I am not familiar with the English curriculum in today’s high school, where English is now classified under “the Arts Curriculum.”  In earlier times, Alexandre Dumas’ The Three Musketeers, (1844) a historical adventure novel, set between the years 1625 – 1626, chronicling the adventure of three swordsmen who fought for justice.

Who has not heard, or even used the phrase “Good things comes in three’s,” or “Three’s a charm”?  Apparently, as folklore has it, this latter phrase has as its origin in Old English Law, but it was John “Babbacome” Lee (b. 1864 in England, died 1941 in Milwaukee, Wisc.), who apparently, as folklore informs us, defied three attempts to hang him for murder in Exeter and had to be set free.  I would suggest a less life-threatening adage or example can be found in the saying, “try and try again.”

The number three can be found throughout our Book of Records, the Bible.  In Hebrew the word for three (shelosh), connotes harmony, new life, and completeness, and when voiced in repetition signifies something special.

In our liturgy, we shall in a few minutes sing: ‘Holy, Holy, Holy, Lord, God of power and might,” (BCP p. 362 Rite II) or “Holy, holy, holy, Lord God of Hosts” (BCP p. 334 Rite I).  In so doing, we sing in faith what the prophet Isaiah proclaimed to be the task of the seraphim:
Each had six wings … and one called to another and said: ‘Holy, holy, holy is the Lord of hosts; the whole earth is full of his glory.” (Isaiah 6:2f.)

This image is repeated in the book of “The Revelation to John” who writes almost verbatim: “Each of them with six wings, … and day and night they never cease to sing, ‘Holy, holy, holy, is the Lord God Almighty, who was and is and is to come.”  (Rev.4:8)

That the number three evokes in the hearer’s or reader’s mind something special, cannot be overlooked, when we recall the Three Magi who traveled great distances together, in search of the one to be born Prince of Peace and to bestow on him their three gifts: gold, frankincense and myrrh.  Nor can we, as people of faith, overlook the Feast of the Resurrection, which we call Easter.  Jewish thought at the time maintained that a person was truly dead after three days.  Thus, that Jesus should rise from the dead after three days, shows his power to overcome death.  And then there is the number three as it describes the harmony of the Holy Trinity, God, Son, and Spirit.  The Apostle Paul emphasizes this in his letters to the churches in Corinth (I Cor. 8:6 and II Cor 3:17) and Colossae (Colossians 2:9).
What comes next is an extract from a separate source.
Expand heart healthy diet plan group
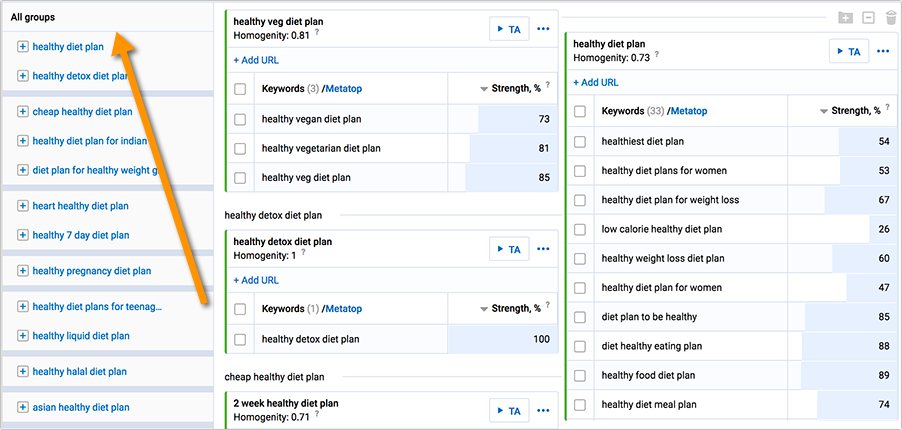 pyautogui.click(x=22, y=206)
My question of the day is: “How instructive is the number three, as we attempt to exercise our Christian faith?”  To that end, I ask you today to consider “The Tale of the Three Samaritans.”  It might be helpful if I were to offer a synopsis of biblical history and contemporary events.  Samaria is known today as Sabatiyah and is situated in Central Palestine, since 1967 under Israeli administration.  Historically, Samaritans, who by the latest world census number ca. 800, claim descent from Jacob, as do our Jewish sisters and brothers. They are today considered neither Jews nor Arabs.  At the center of the dispute between Samaritans and Jews is the question where God should be worshipped.  Jews maintain that God’s holy place is Mt. Zion in Jerusalem.  Samaritans claim that God’s holy place is Mt. Gerizim near Shechem, on the West Bank.  With that brief historical background, I turn to “The Tale of the Three Samaritans,” who may prove instructional to our 21st century faith.
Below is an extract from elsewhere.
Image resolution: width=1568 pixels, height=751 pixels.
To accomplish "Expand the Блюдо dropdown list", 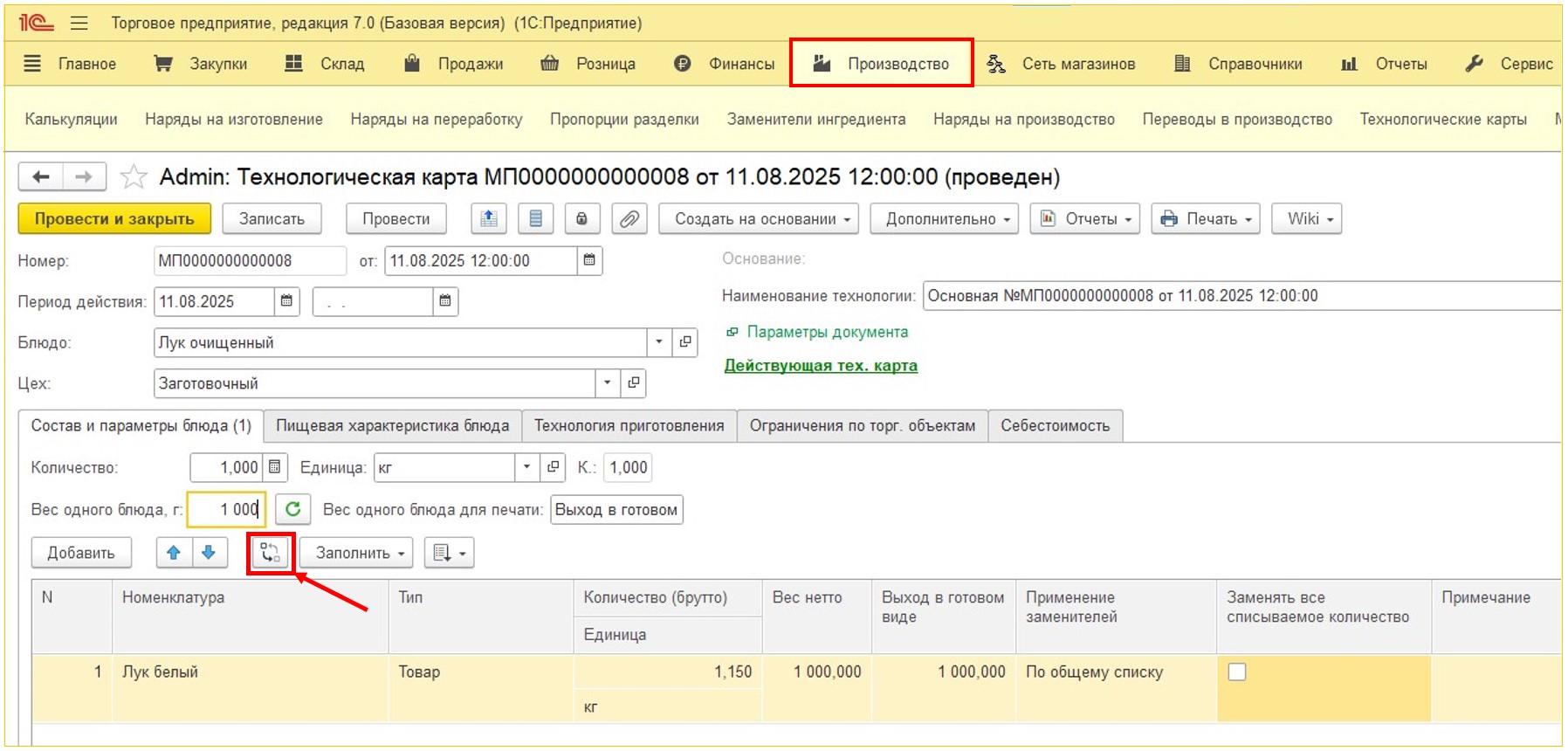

The First Samaritan: In the Gospel according to John (4:4–12), when Jesus left Judea, to avoid confrontation with the Pharisees because his disciples, like his cousin John, were baptizing people, he had to pass through Samaria in order to get to Galilee.  En route, he encounters a Samaritan woman at Jacob’s well, a site held sacred by both Jews and Samaritans.  Jesus and this unnamed woman engage in a lengthy exchange, about their ethnic and religious differences and the fact that she had had five husbands.  Those niceties out of the way, Jesus makes a pronouncement which sets a new tone between the Jews and the Samaritans and which, if we listen closely, is addressed to us as well.  Jesus says:
Woman, believe me, the hour is coming when neither on this mountain nor in Jerusalem will you worship the Father…But the hour is coming, and now is, when the true worshipers will worship the Father in spirit and truth…God is spirit and those who worship him must worship in spirit and truth.  (John 4:21f)  
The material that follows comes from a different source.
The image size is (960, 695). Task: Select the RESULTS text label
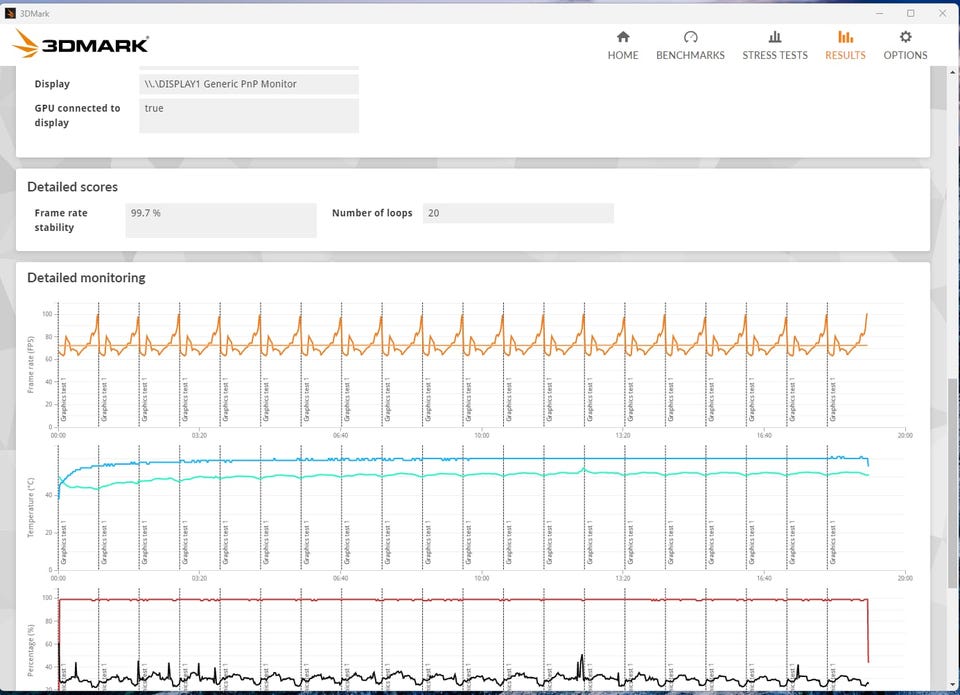[x=845, y=55]
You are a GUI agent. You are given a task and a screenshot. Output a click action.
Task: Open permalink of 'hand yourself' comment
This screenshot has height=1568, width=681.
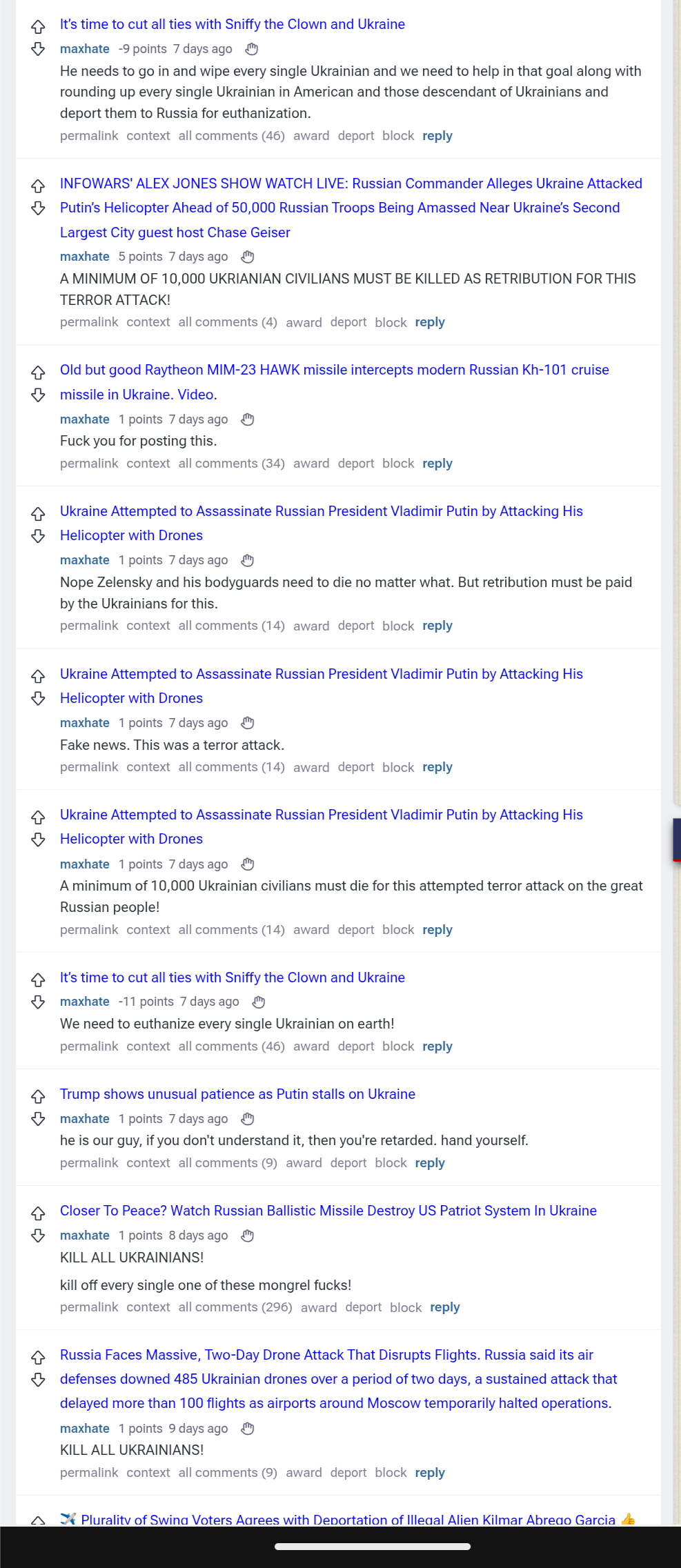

The Second Samaritan: The second Samaritan under consideration today has been codified into laws in the all the states and territories of the United States.  The Gospel according to Luke (10:25 – 37) tells, as you will immediately recall, the story of a man—Luke describes him as a lawyer—who sought to justify himself before Jesus but fails.  Then, Jesus tells the lawyer a tale.  And that tale was of another man on a journey who is set upon by robbers and left injured on the wayside.  A priest passes by and ignores the injured man, as does a Levite.  Both these men had rank and status among the elites.  A third man comes alone, finds the injured man, puts him on his own beast of burden, takes him to an inn and pays for all expenses of the robbed and injured man.  This third man, who could not ignore a fellow human being in need, was a Samaritan.

(Jesus said:) Which of these three … proved neighbor to the man who fell among the robbers?  (The lawyer) said, ‘The one who showed mercy on him.’  And Jesus said to him, ‘Go and do likewise.’ (Luke 10:36)

The Third Samaritan:  The third Samaritan whom I place before you in “The Tale of the Three Samaritans,” needs no further introduction, as we have just read about him.  However, just for the record, it is perhaps noteworthy to recall two not so insignificant details.  The first is that those who came to Jesus to seek his healing power numbered ten.  I make no assumption regarding gender.  The second detail is that Jesus advised all ten, in accordance with Judaic law and custom, to present themselves to the priests in the Temple, which they all set out to do.  But then comes the first twist in the story.  While the ten were enroute to the priests in the Temple, one man noticed that already healing was taking place, indeed had taken place.  He stops, turns around, and goes back to Jesus.  The others, the nine, continue on their way.  That one man breaks from the group, and praising God for the good which has come his way, falls at Jesus’ feet and thanks him.  That one, whom Jesus described as a ‘foreigner,’ was a Samaritan.  And Jesus then “said to him, ‘Get up and go on your way; your faith has made your well.’” (Luke17:19)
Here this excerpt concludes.